**PROBLEM TO SOLVE:** The whole answer is the data below, retyped exactly.

**MATERIALS PROVIDED:**

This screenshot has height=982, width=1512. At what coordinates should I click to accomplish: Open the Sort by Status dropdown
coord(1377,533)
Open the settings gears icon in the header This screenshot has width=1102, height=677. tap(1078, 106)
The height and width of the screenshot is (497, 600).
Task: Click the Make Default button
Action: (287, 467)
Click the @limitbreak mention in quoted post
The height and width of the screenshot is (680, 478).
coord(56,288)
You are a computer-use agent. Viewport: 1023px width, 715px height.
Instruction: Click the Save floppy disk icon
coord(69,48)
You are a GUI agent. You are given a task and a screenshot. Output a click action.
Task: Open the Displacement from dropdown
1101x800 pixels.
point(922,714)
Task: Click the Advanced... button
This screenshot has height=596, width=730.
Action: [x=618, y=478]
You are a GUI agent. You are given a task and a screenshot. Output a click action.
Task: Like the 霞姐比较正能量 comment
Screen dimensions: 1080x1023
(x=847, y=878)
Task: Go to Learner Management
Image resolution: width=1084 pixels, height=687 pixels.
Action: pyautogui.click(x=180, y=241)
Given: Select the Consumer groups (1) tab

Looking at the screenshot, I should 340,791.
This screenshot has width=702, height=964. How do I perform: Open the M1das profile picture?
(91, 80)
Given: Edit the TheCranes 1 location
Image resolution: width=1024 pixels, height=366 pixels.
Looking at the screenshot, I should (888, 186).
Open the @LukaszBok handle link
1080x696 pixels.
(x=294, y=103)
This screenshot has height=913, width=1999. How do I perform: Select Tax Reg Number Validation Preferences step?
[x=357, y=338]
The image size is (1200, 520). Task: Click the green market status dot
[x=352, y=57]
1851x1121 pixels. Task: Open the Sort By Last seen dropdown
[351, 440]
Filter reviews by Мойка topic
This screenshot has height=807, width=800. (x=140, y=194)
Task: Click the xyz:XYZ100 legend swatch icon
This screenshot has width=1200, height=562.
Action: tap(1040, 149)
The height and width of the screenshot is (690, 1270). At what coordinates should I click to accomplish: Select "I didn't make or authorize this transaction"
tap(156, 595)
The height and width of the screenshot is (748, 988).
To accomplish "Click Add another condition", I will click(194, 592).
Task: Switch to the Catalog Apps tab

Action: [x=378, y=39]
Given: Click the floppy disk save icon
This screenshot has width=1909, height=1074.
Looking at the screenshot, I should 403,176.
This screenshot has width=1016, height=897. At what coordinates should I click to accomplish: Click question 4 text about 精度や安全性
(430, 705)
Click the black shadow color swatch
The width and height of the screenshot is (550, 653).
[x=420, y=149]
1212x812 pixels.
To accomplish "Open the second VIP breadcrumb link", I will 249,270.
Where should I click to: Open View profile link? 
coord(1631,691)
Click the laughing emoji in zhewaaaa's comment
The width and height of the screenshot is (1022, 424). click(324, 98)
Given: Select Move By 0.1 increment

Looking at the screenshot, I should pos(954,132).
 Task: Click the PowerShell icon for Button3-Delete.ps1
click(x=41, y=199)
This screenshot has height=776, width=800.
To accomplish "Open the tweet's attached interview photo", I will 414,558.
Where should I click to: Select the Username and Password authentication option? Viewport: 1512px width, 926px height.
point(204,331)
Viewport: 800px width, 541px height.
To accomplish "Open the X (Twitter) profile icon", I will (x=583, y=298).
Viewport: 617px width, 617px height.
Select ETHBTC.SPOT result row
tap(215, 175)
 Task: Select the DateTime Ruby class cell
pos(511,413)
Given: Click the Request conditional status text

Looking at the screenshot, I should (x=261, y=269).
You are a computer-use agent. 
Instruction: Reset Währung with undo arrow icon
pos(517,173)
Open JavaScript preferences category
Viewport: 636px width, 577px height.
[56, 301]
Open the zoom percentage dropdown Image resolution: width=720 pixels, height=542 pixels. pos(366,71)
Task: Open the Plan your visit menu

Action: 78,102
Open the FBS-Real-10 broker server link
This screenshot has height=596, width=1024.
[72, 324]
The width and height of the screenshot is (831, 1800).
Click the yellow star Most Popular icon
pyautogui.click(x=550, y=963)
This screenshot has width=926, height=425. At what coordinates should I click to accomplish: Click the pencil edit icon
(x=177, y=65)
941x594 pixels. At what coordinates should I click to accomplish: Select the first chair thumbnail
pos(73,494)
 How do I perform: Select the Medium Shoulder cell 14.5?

**FINAL ANSWER:**
This screenshot has height=982, width=1512. At what coordinates should I click to accomplish: Open the Sort by Status dropdown
coord(1377,533)
Open the settings gears icon in the header This screenshot has width=1102, height=677. tap(1078, 106)
The height and width of the screenshot is (497, 600).
Task: Click the Make Default button
Action: (287, 467)
Click the @limitbreak mention in quoted post
The height and width of the screenshot is (680, 478).
coord(56,288)
You are a computer-use agent. Viewport: 1023px width, 715px height.
Instruction: Click the Save floppy disk icon
coord(69,48)
You are a GUI agent. You are given a task and a screenshot. Output a click action.
Task: Open the Displacement from dropdown
1101x800 pixels.
point(922,714)
Task: Click the Advanced... button
This screenshot has height=596, width=730.
Action: [x=618, y=478]
You are a GUI agent. You are given a task and a screenshot. Output a click action.
Task: Like the 霞姐比较正能量 comment
Screen dimensions: 1080x1023
(x=847, y=878)
Task: Go to Learner Management
Image resolution: width=1084 pixels, height=687 pixels.
Action: pyautogui.click(x=180, y=241)
Given: Select the Consumer groups (1) tab

Looking at the screenshot, I should 340,791.
This screenshot has width=702, height=964. How do I perform: Open the M1das profile picture?
(91, 80)
Given: Edit the TheCranes 1 location
Image resolution: width=1024 pixels, height=366 pixels.
Looking at the screenshot, I should (888, 186).
Open the @LukaszBok handle link
1080x696 pixels.
(x=294, y=103)
This screenshot has height=913, width=1999. How do I perform: Select Tax Reg Number Validation Preferences step?
[x=357, y=338]
The image size is (1200, 520). Task: Click the green market status dot
[x=352, y=57]
1851x1121 pixels. Task: Open the Sort By Last seen dropdown
[351, 440]
Filter reviews by Мойка topic
This screenshot has height=807, width=800. (x=140, y=194)
Task: Click the xyz:XYZ100 legend swatch icon
This screenshot has width=1200, height=562.
Action: tap(1040, 149)
The height and width of the screenshot is (690, 1270). At what coordinates should I click to accomplish: Select "I didn't make or authorize this transaction"
tap(156, 595)
The height and width of the screenshot is (748, 988).
To accomplish "Click Add another condition", I will click(194, 592).
Task: Switch to the Catalog Apps tab

Action: [x=378, y=39]
Given: Click the floppy disk save icon
This screenshot has width=1909, height=1074.
Looking at the screenshot, I should 403,176.
This screenshot has width=1016, height=897. At what coordinates should I click to accomplish: Click question 4 text about 精度や安全性
(430, 705)
Click the black shadow color swatch
The width and height of the screenshot is (550, 653).
[x=420, y=149]
1212x812 pixels.
To accomplish "Open the second VIP breadcrumb link", I will 249,270.
Where should I click to: Open View profile link? 
coord(1631,691)
Click the laughing emoji in zhewaaaa's comment
The width and height of the screenshot is (1022, 424). click(324, 98)
Given: Select Move By 0.1 increment

Looking at the screenshot, I should pos(954,132).
 Task: Click the PowerShell icon for Button3-Delete.ps1
click(x=41, y=199)
This screenshot has height=776, width=800.
To accomplish "Open the tweet's attached interview photo", I will 414,558.
Where should I click to: Select the Username and Password authentication option? Viewport: 1512px width, 926px height.
point(204,331)
Viewport: 800px width, 541px height.
To accomplish "Open the X (Twitter) profile icon", I will (x=583, y=298).
Viewport: 617px width, 617px height.
Select ETHBTC.SPOT result row
tap(215, 175)
 Task: Select the DateTime Ruby class cell
pos(511,413)
Given: Click the Request conditional status text

Looking at the screenshot, I should (x=261, y=269).
You are a computer-use agent. 
Instruction: Reset Währung with undo arrow icon
pos(517,173)
Open JavaScript preferences category
Viewport: 636px width, 577px height.
[56, 301]
Open the zoom percentage dropdown Image resolution: width=720 pixels, height=542 pixels. pos(366,71)
Task: Open the Plan your visit menu

Action: 78,102
Open the FBS-Real-10 broker server link
This screenshot has height=596, width=1024.
[72, 324]
The width and height of the screenshot is (831, 1800).
Click the yellow star Most Popular icon
pyautogui.click(x=550, y=963)
This screenshot has width=926, height=425. At what coordinates should I click to accomplish: Click the pencil edit icon
(x=177, y=65)
941x594 pixels. At what coordinates should I click to accomplish: Select the first chair thumbnail
pos(73,494)
 How do I perform: Select the Medium Shoulder cell 14.5?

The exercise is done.